Among the entries below, which lines include the string "dropdown"? Show each one.

=== Begin Enclosure ===

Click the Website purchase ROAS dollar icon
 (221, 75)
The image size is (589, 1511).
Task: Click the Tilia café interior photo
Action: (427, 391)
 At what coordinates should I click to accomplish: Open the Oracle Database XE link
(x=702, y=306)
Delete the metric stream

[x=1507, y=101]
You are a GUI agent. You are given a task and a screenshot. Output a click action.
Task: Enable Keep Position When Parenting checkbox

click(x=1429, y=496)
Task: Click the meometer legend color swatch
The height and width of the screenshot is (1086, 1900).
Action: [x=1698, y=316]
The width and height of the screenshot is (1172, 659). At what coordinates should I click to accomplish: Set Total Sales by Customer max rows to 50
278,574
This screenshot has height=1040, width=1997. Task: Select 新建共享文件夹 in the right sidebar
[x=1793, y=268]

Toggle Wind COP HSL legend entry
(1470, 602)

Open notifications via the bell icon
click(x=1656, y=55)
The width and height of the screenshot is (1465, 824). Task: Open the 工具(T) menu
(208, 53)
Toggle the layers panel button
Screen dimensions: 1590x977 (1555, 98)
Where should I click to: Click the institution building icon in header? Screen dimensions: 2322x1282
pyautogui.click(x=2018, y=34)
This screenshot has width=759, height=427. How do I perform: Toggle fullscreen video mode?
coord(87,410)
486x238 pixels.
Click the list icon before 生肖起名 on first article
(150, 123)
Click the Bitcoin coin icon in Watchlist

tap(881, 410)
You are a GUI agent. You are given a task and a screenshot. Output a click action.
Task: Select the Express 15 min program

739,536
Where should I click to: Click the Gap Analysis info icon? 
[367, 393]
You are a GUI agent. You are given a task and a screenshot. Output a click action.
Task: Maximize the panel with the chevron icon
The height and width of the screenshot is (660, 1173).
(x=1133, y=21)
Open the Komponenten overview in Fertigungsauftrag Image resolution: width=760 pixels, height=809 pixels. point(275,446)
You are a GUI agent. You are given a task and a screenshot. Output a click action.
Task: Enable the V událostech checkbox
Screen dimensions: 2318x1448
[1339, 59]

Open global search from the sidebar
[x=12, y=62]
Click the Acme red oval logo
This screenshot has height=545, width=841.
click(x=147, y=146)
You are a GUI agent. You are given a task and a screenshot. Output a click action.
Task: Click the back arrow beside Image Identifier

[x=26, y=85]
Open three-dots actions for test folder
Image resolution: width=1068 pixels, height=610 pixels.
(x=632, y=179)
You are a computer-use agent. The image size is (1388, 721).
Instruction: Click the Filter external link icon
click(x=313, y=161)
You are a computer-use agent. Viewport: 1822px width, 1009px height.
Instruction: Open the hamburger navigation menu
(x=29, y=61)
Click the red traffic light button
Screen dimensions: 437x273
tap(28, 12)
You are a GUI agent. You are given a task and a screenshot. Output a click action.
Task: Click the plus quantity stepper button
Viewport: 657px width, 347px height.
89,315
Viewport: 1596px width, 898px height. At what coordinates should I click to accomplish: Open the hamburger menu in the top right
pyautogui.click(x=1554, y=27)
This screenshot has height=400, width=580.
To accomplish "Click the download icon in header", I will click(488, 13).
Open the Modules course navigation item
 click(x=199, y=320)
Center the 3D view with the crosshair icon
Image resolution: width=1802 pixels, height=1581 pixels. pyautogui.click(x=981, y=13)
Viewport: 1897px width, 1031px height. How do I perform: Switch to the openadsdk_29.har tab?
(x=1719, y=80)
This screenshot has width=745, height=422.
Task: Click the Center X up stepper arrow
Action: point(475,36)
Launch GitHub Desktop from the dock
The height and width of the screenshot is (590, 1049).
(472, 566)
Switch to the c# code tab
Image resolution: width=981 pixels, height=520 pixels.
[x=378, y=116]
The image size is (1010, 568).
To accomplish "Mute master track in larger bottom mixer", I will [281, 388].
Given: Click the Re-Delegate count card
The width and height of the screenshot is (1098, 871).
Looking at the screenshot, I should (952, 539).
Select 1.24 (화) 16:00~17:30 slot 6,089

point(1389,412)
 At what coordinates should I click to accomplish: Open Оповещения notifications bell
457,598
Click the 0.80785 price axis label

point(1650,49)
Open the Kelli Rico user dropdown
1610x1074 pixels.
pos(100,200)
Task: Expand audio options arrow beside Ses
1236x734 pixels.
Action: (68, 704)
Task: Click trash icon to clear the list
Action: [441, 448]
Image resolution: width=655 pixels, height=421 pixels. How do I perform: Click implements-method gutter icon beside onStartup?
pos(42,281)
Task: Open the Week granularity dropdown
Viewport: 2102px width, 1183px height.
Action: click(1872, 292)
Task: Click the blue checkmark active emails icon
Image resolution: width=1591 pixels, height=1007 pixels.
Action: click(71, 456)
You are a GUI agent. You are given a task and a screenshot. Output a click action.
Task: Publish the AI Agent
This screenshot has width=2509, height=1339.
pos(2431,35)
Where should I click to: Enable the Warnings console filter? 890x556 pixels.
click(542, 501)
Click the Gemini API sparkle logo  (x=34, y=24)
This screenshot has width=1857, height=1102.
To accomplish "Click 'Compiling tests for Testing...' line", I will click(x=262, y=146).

=== End Enclosure ===

**Expected output**
Open the Kelli Rico user dropdown
Task: Open the Week granularity dropdown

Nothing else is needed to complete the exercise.